A key provision in the rule change now “Recognizes that preventing a person from participating in a recipient’s education program or activity consistent with their gender identity subjects that person to more than de minimis harm.”
The Human Rights Campaign said the new rule will “protect LGBTQ+ students” in addition to reversing “Trump-era changes to Title IX that limited federal funded educational institutions’ obligation to address sexual harassment and assault and clarifies protections for pregnant and parenting students.”
“For more than 50 years, Title IX has promised an equal opportunity to learn and thrive in our nation’s schools free from sex discrimination,” said U.S. Secretary of Education Miguel Cardona. “These final regulations build on the legacy of Title IX by clarifying that all our nation’s students can access schools that are safe, welcoming, and respect their rights.”
Title IX is a federal program that instructs educational institutions that receive federal funds from the DOE to carry out their educational programs “in a nondiscriminatory manner free of discrimination based on sex, including sexual orientation and gender identity.” Included in the issue areas of Title IX are athletics, financial assistance programs, admissions, recruitment, and sex-based harassment investigations.
Gov. Greg Abbott issued a letter Monday to President Biden, saying, “Texas will not adhere to the new rules.”
“I am instructing the Texas Education Agency to ignore your illegal dictate.”

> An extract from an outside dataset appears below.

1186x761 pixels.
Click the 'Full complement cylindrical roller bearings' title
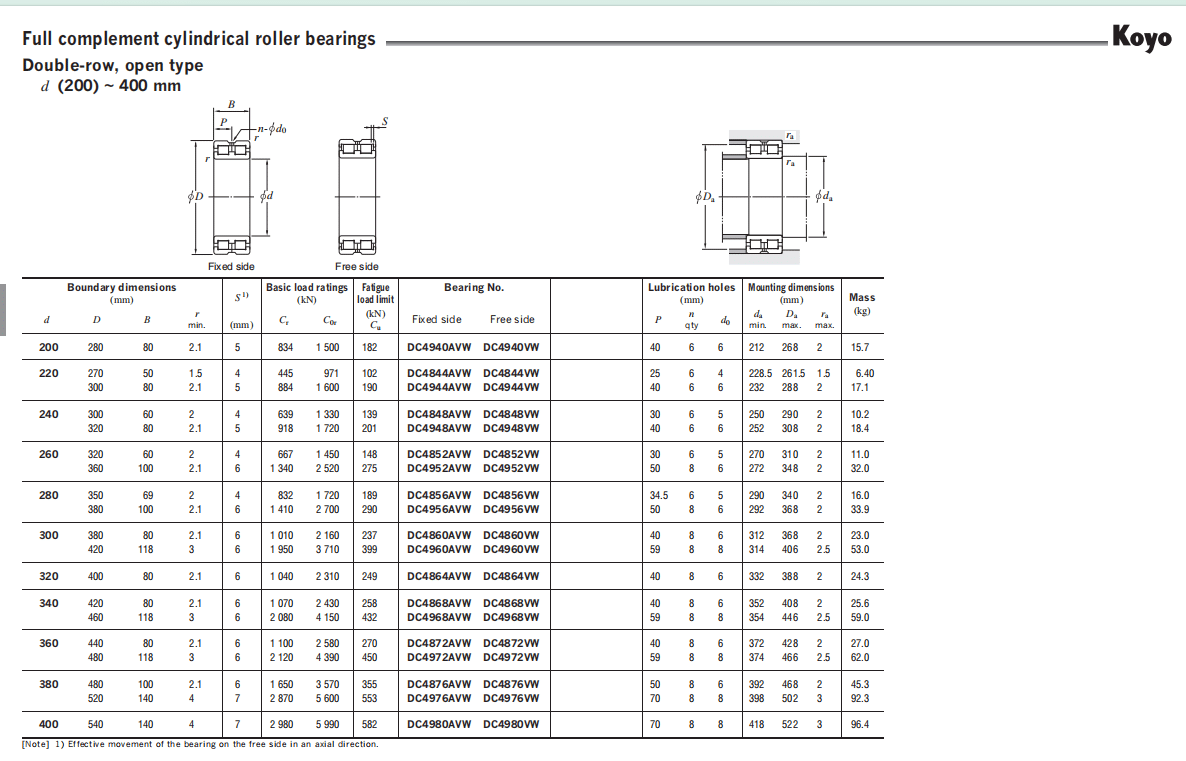[199, 39]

Following the Title IX rule changes, Rep. Briscoe Cain (R-Deer Park) penned a letter to Texas Education Agency Commissioner Mike Morath.
“As Commissioner of the Texas Education Agency, I am calling on you to promptly direct all superintendents in Texas to ignore the proposed changes to Title IX,” wrote Cain.
“Additionally, I am calling on all Texas superintendents to publicly commit to disregarding this directive from the Biden Administration.”
The Texas Freedom Caucus followed with its own letter to Morath expressing similar concerns, stating they “urge” him to “instruct all Texas superintendents to disregard these proposed alterations.”
Other state governors and education chiefs in Florida, Louisiana, Montana, and South Carolina have issued similar disregard directives.
Attorney General Ken Paxton has also sued the Biden administration and the DOE over the Title IX rule change.
“Texas will not allow Joe Biden to rewrite Title IX at whim, destroying legal protections for women in furtherance of his radical obsession with gender ideology,” wrote Paxton in a press release.
“This attempt to subvert federal law is plainly illegal, undemocratic, and divorced from reality. Texas will always take the lead to oppose Biden’s extremist, destructive policies that put women at risk.”
The complaint argues the DOE “has attempted to effect radical social change in our Nation’s schools” and that the new Title IX rule “walks back many of the constitutional safeguards issued by the Trump Administration to ensure that students accused of harassment have access to a fair hearing.”
America First Legal (AFL) is serving as co-counsel in Paxton’s suit against the Biden Administration.
“This rule violates existing federal law, ignores the Constitution, and denies women the protections that Title IX was intended to afford them,” AFL stated in a press release. “The Biden Administration has exceeded its authority and radically distorted the meaning intended by Congress when the law was made.”